Ces scènes offrent un aperçu du monde de la boisson des personnes aisées. Mais les gens de tout le spectre social appréciaient la bière : riches et pauvres, hommes et femmes, jeunes et vieux. Rois, reines, soldats, fermiers, messagers, charpentiers, prêtres, prostituées, musiciens, enfants – tout le monde buvait de la bière. Ils en buvaient à la maison, au travail, lors des fêtes et des festivals, au temple et à la taverne du quartier.
Dans la littérature académique, il y a une suggestion persistante – bien en voie de devenir une hypothèse incontestée – que les bières de Mésopotamie avaient une teneur en alcool faible ou extrêmement faible. Il ne s’agit toutefois que d’une hypothèse.
Certaines des bières de l’ancienne Mésopotamie pouvaient être des “bières de proximité” ayant peu d’effets perceptibles sur l’imbibeur. Mais, la consommation de bière était aussi clairement reconnue pour conduire à l’ivresse. Je soupçonne que l’argument en faveur de la bière à faible teneur en alcool en Mésopotamie a plus à voir avec les attitudes actuelles et conflictuelles envers l’alcool qu’avec une quelconque réalité passée.
Quel était le goût des bières de l’ancienne Mésopotamie ?
Si vous pouviez d’une manière ou d’une autre vous procurer le goût d’une bière vieille de 4 000 ans (miraculeusement conservée dans son état de fraîcheur originel) provenant, disons, de la ville d’Ur, apprécieriez-vous l’expérience ? Est-ce que vous la reconnaîtriez même comme de la bière ?
D’abord, bannissons toute discussion sur le fait que leur bière était ou non dégoûtante, méchante ou autrement désagréable. Ils ont aimé leur bière. Assez dit.
Comme beaucoup de bières appréciées à travers le monde aujourd’hui, la leur était construite sur une base d’orge maltée. Et elle pouvait inclure du sirop de dattes, du blé emmer, et divers produits céréaliers rôtis, grillés ou cuits. Mais la bière mésopotamienne n’était pas aromatisée au houblon, et elle était probablement épaisse et pâteuse. Leur bière s’est certainement écartée des IPA houblonnées et des lagers croustillantes du 21e siècle. Il est difficile de dire exactement à quel point.
Puisque personne n’a encore déterré cet échantillon de bière vieille de 4 000 ans, l’une des meilleures façons d’évaluer le caractère de la bière mésopotamienne est d’en brasser soi-même et de l’essayer.

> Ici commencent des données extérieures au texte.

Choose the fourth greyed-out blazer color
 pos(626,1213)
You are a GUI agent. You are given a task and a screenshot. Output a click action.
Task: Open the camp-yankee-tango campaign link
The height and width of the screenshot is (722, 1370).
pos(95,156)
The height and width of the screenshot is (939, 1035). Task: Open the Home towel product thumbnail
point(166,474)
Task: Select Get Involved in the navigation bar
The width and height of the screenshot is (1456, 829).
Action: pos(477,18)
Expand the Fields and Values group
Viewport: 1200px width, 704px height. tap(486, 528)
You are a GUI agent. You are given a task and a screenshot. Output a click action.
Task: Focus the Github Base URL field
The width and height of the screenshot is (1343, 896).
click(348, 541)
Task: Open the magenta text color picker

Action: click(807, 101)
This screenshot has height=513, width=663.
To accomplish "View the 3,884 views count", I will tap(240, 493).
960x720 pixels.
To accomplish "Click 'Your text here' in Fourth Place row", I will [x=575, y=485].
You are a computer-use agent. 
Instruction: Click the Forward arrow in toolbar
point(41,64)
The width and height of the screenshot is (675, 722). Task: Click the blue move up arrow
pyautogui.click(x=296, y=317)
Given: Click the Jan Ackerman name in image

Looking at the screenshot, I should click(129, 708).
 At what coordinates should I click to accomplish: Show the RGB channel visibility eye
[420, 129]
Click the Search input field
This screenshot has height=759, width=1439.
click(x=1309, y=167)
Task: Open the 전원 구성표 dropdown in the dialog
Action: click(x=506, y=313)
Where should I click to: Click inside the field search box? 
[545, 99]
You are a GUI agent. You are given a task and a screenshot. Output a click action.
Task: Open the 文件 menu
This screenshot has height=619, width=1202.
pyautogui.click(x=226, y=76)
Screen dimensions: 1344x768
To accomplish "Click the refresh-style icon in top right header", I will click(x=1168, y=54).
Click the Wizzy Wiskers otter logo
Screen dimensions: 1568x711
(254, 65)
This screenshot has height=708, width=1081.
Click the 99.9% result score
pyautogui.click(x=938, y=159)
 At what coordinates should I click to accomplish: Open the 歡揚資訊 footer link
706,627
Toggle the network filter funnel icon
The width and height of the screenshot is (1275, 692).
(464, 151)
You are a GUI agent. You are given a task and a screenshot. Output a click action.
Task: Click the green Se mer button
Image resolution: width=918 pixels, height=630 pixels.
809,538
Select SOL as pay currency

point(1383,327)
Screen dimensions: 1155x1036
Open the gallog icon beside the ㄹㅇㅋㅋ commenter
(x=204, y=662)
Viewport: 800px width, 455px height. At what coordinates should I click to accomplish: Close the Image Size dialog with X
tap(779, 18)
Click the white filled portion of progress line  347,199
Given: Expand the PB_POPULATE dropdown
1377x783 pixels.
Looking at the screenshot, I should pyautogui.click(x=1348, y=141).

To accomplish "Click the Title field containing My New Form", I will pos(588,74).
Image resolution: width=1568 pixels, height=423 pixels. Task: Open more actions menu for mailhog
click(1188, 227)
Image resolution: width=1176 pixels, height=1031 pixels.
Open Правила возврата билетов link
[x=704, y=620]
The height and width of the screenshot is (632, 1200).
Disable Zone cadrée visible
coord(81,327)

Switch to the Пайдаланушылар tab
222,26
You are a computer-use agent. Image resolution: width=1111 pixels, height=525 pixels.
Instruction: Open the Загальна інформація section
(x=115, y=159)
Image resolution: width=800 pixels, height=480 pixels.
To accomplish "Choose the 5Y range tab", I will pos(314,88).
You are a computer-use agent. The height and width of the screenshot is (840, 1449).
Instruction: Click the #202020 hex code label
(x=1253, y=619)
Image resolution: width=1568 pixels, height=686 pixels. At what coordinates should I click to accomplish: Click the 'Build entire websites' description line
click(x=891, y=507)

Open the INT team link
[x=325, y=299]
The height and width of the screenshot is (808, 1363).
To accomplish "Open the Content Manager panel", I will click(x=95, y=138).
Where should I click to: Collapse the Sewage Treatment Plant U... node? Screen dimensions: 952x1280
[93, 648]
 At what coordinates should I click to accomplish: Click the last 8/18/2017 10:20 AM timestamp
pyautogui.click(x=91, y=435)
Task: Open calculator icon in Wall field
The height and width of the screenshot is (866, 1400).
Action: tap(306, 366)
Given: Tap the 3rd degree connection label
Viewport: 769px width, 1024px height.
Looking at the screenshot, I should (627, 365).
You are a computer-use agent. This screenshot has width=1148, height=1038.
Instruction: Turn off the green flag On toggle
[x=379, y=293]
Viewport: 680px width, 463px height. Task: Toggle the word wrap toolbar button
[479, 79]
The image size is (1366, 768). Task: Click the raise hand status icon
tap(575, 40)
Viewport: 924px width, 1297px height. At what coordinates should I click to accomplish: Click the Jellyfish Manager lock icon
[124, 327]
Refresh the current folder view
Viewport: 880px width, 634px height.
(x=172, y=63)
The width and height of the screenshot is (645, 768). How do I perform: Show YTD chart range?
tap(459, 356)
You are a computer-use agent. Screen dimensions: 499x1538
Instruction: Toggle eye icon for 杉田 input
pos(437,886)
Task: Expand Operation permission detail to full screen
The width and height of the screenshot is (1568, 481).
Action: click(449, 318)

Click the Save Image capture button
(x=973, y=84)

C’est ce que les archéologues appellent l’archéologie expérimentale. Au fil des ans, un certain nombre de groupes différents ont cherché à faire revivre les bières de l’ancienne Mésopotamie.
Aucun manuel de brassage antique n’a encore été mis au jour, mais les brasseurs expérimentaux peuvent se tourner vers de nombreuses ressources pour se guider : les vestiges excavés d’anciennes installations et équipements de brassage, les traces de bière conservées dans des récipients en céramique et des milliers de tablettes cunéiformes comportant des informations sur la bière et le brassage.
J’ai moi-même participé à un effort de collaboration entre l’Institut oriental de l’Université de Chicago et la Great Lakes Brewing Company. De nombreux dégustateurs intrépides ont goûté nos Gilgamash et Enkibru, deux brassins expérimentaux nommés d’après le célèbre duo d’aventuriers, Gilgamesh et Enkidu. Les évaluations ont été généralement positives. L’Enkibru (la plus authentique des deux) est plate, tiède, aigre, laiteuse et parfois un peu étouffante. Mais il est aussi intriguant et, dans notre version, oui, enivrant.
S’enfoncer dans le liquide trouble, des morceaux d’enveloppe de grain flottant à la surface, prendre une bonne et longue gorgée à travers une paille de roseau et sentir ce punch alcoolisé vous frapper – c’est un peu comme entrer dans une machine à remonter le temps. Notre recréation expérimentale est loin d’être parfaite, mais elle fournit un type unique de connexion sensorielle avec le passé.
J’aime à penser que les aficionados de la bière et les mouches des bars de l’ancienne Mésopotamie, qui eux-mêmes n’étaient pas étrangers aux épidémies, pourraient sincèrement compatir aux défis de 2020. Mais je me demande ce qu’ils feraient de notre bière, la bière du futur.